Since Java allows classes to implement multiple interfaces, it's important to know what happens when a class implements several interfaces that define the same default methods.
public interface Engine {
String power;
default String turnOn() {
return "Vehicle started";
}
default String turnOff() {
return "Vehicle off";
}
}
public class car Implements Vehicle, Engine {
private String brand;
//constructor getters
}
In the scenario above, the code simply won't compile, as there's a conflict caused by multiple interface inheritance.
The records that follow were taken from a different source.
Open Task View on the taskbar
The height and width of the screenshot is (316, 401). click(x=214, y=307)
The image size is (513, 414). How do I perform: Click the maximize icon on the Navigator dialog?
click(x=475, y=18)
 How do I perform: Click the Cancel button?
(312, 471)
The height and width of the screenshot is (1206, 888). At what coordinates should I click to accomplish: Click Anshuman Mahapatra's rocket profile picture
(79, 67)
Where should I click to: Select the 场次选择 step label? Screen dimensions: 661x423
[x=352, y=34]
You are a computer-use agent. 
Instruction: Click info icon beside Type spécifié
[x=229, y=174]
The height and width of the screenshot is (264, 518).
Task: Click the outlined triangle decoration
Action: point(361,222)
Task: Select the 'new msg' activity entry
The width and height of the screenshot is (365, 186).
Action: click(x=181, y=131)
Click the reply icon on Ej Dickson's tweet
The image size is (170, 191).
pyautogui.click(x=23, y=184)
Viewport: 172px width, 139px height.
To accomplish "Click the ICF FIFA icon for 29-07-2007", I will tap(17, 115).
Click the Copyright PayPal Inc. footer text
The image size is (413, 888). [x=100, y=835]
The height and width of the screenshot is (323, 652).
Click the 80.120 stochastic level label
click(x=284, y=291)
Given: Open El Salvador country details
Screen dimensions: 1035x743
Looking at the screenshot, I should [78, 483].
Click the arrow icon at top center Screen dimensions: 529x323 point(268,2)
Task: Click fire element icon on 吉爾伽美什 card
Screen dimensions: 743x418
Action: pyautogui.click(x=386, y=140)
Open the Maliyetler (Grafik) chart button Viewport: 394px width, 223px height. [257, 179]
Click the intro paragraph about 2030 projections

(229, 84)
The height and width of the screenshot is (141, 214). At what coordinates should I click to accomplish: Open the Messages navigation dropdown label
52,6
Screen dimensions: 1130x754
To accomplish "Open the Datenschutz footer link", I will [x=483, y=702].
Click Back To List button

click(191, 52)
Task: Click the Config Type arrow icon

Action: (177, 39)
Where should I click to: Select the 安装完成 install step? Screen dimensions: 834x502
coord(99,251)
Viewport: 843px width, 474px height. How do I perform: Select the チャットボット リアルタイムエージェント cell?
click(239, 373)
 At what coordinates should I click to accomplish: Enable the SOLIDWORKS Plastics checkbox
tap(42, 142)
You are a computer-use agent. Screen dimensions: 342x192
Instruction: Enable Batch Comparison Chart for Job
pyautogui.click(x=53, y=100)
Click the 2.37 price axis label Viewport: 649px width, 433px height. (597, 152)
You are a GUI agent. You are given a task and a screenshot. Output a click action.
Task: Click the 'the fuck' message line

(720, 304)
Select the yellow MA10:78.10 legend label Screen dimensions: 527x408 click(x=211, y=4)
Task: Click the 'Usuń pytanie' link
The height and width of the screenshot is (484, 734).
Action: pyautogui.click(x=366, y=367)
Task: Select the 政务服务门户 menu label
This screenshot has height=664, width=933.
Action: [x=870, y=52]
To solve this problem we have to explicitly create an implementation for those methods:
public class car Implements Vehicle, Engine {
//code
//constructor getters
@Override
public String turnOn() {
return Engine.super.turnOn();
}
@Override
default String turnOff() {
return "Vehicle off";
}
}
define and implement static methods in interfaces is possible. It can be invoked within other static and default mthods
public interface Vehicle {
//regular and default methods
static int getHorsePower(int rpm, int torque) {
return (rpm * torque) / 5252;
}
}
Concrete and abstract classes both may (although don't necessarily) contain fields which might be altered by an object's methods. These fields are a state of the object, which can change over the object's lifetime. An interface can't store instance fields, because there is no instance - all it has are methods without implementation. So there is nothing about an interface which might change over the lifetime of the program, because it can't store anything changeable.
Also, methods in interfaces are often referred to as behavior. Java allows multiple inheritance of behavior through the use of interfaces, but not state.